In English, via itself often replaces “by way of” in writing in reference to traveling, though it is seldom employed in conversation. Words in which via is the first element include viaduct, which describes a raised watercourse, and viaticum, which refers to an allowance or provisions for a journey, or the ritual offering of Communion given to someone on the verge of death (the plural is viaticums or viatica). A viatical settlement (the phrase is sometimes simplified to viatical) is an insurance agreement pertaining to a death benefit.

Voyage, too, stems from via by way of French. Someone who voyages is a voyager; the French equivalent, voyageur, describes someone employed to transport goods for a fur-trapping company, especially in colonial Canada.

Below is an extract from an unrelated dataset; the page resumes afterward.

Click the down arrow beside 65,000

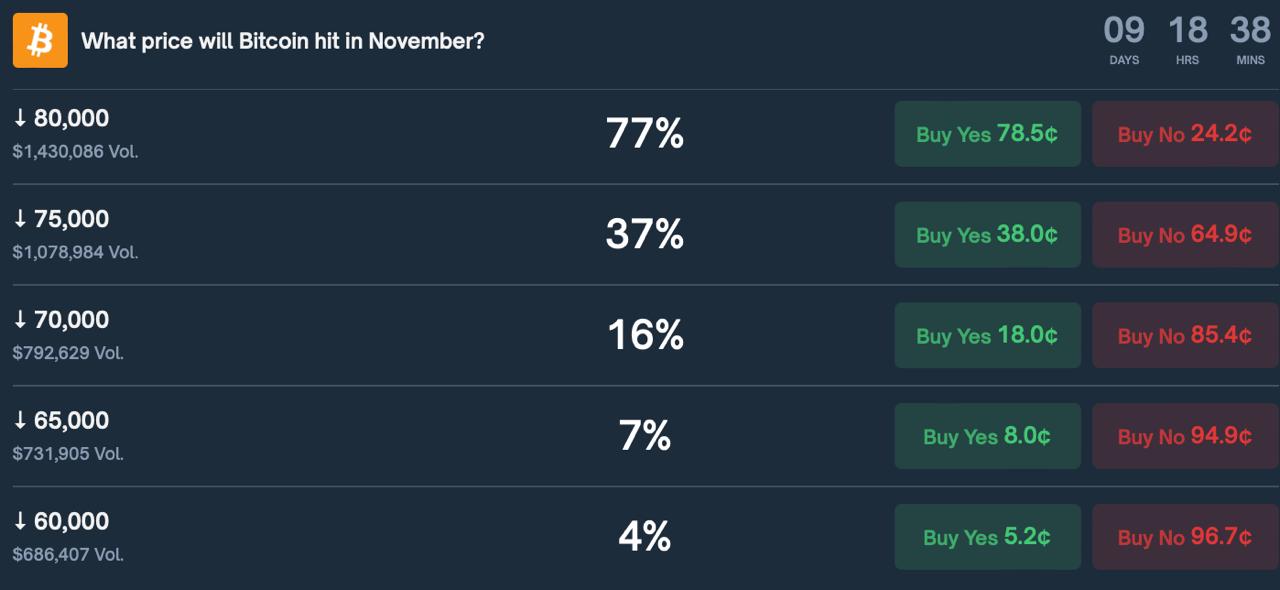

Other words derived from via include deviate (literally, “turn out of the way”), which means “differ from the norm” or “leave the expected course.” As a noun, the word describes a sexual pervert, though deviant is more commonly employed for that meaning; deviant is also an adjective in this context, while devious describes someone who is cunning or deceitful (although it is used, albeit rarely, as a synonym for errant, roundabout, or remote). Deviation describes a departure or difference, and deviance pertains to perversion.

Convey and convoy (“with way”) both refer to carrying away, but to convey is to bear, deliver, impart, or pass, while convoy means “accompany,” especially for protection, and as a noun refers to the act of accompanying for protection, or one or more people or things that provide such protection, usually in the context of a group of vehicles or vessels.

An envoy (“way in”) is a messenger or a representative from one government to another; the word may refer to someone with a particular diplomatic rank. It may also pertain to concluding remarks to a poem, song, or other composition, though the French spelling envoi is usually employed in that sense. Invoice, meanwhile, is not related to voice; it stems from the otherwise obsolete “message” sense of envoi.

Pervious (“way through”) means “accessible” or “permeable,” though its antonym, impervious, is much more common. Previous (“way before”), meanwhile, means “prior” or, rarely, “premature.” An instance of being previous is previousness, and the adverbial form is previously.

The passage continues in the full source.